Relationship and Theology

I have a theory; one that regular followers may very well have guessed but which I will come out and explicitly say now. Relationship is the key to theology. Let me explain.

It starts with God Himself. As I’ve talked about before on this blog, God’s freely chosen Triune nature establishes God, in and of Himself, as a relational being. This must be foundational in our understanding of the universe and how reality works. God, without involving anyone else, just as He is, exists as relationship. Now, if you don’t understand relationship as a theological term, then his Trinitarian nature becomes somewhat confusing and inapplicable; but when you start looking at theology and reality through this lens of relationship, then God’s relationality becomes a really big deal.

Why, well, because it forms the foundation of how God created and how He interacts with that creation. I wrote a whole chapter on this in my thesis, and have uploaded parts of that to the blog (look in the sidebar “Relationship in Genesis 1-5”), so I’ll just hit the highlights here. I think that the way God chose to create is telling.

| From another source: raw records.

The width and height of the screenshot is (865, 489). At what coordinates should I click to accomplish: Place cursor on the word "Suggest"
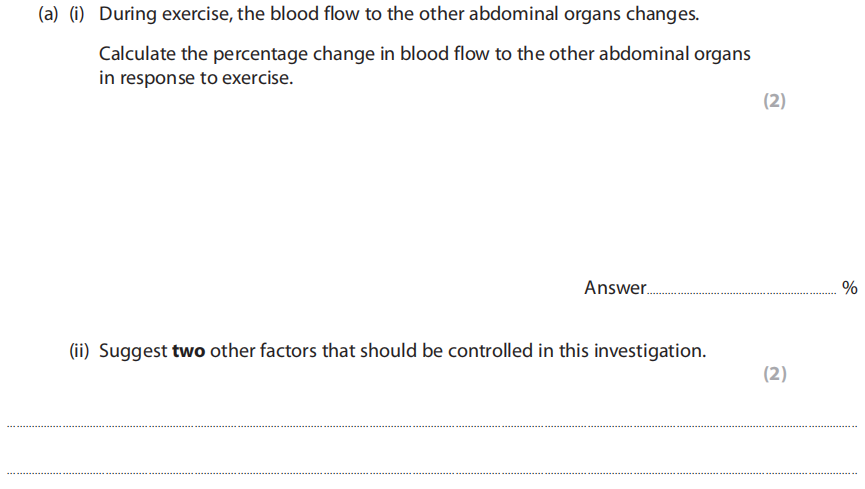(x=133, y=351)
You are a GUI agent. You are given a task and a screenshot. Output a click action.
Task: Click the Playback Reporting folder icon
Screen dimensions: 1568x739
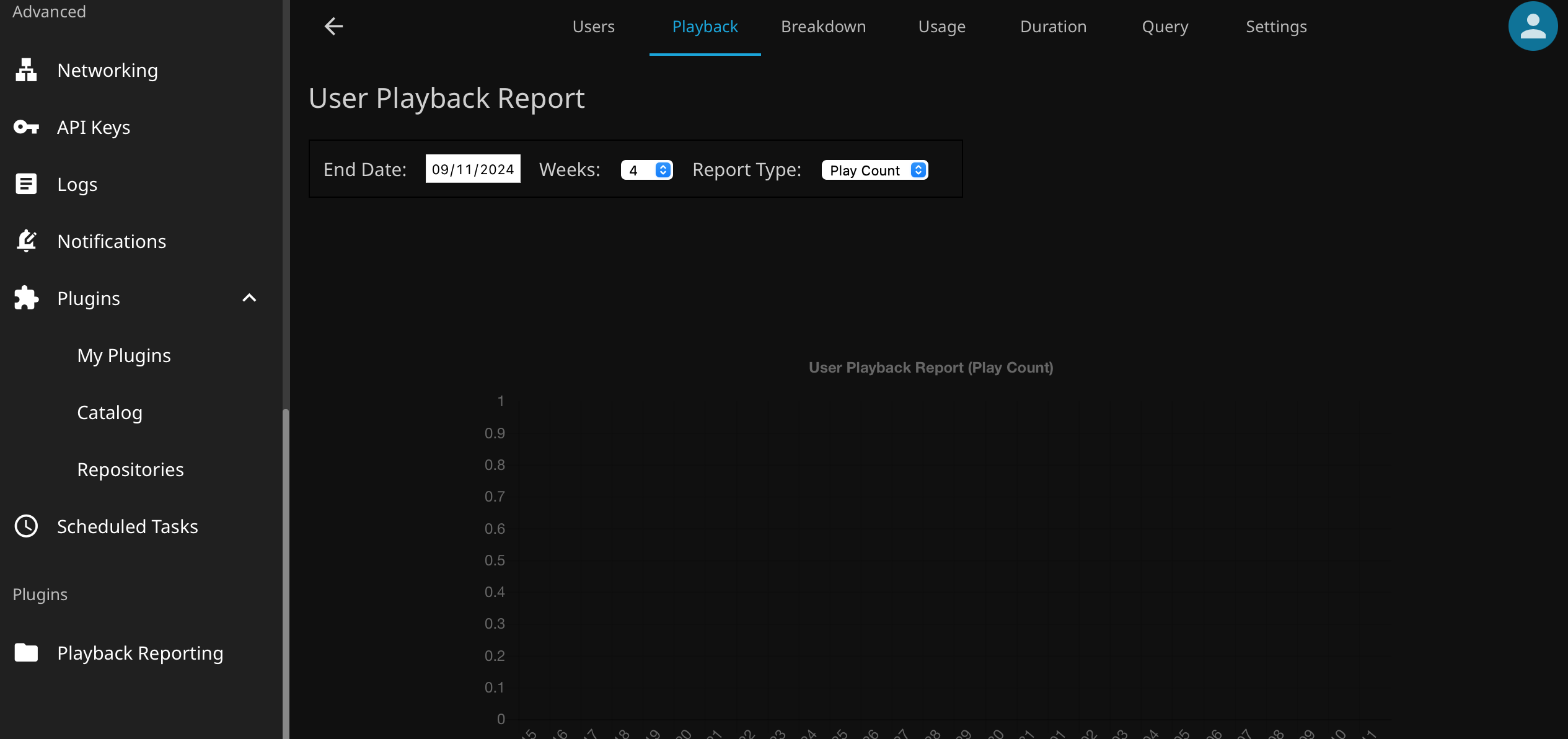coord(26,653)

God didn’t just create individual beings, individual, unconnected pieces and then set them off to live individual, unconnected Lone Ranger lives. He created us to live together in this vast interconnected web we call the universe. Everything from stars, to planets, to bacteria, and even pebbles exist as integral parts of the environment in which God has placed them. Every member, every piece of creation can only function well as it relates correctly with the other pieces of its eco-system; and when all members of creation correctly relate to all others, that is called Shalom. God is a relational god and He created us to be relational people.

Further, God has chosen to relate to humans and to humanity. He could have left us on our own to wander through life as best we could, but He didn’t. He chose to commit to us. He chose to make Himself known to us. He chose to walk with us through all the worst consequences of our choices. Nowhere is this more evident than in the incarnation and crucifixion of our Lord. In the person of Christ, God descended to live as one of us, to experience all of the hardships of human life, to be tempted, and ultimately to die to heal the breach in relationship between God and humanity.

So we have a relational God, who created relational people, and who has chosen to enter into intimate and committed relationship with those people. Now we can look at other areas of theology and see them through this lens of relationality. Heaven is defined as a state of pure, unhindered, and intimate communion with God. This communion has always been God’s desire. It is why He created us, it is what Sin robbed us of, and it is what Jesus is saving us to. Communion is the Mission of God. Sin is relational entropy, as I’ve claimed here before. Righteousness is the practical means by which communion is formed and sustained. Every area of theology, from eschatology to hamartiology, ecclesiology and all the other -ologies may be seen through this same lens of relationality.

As we pursue this course, however, it seems to me that relationship, or communion (relationship’s more theologically weighted synonym), is the glue that brings together all aspects of theology into one meaningful whole. It is the one idea that can unify the disparate field of theology.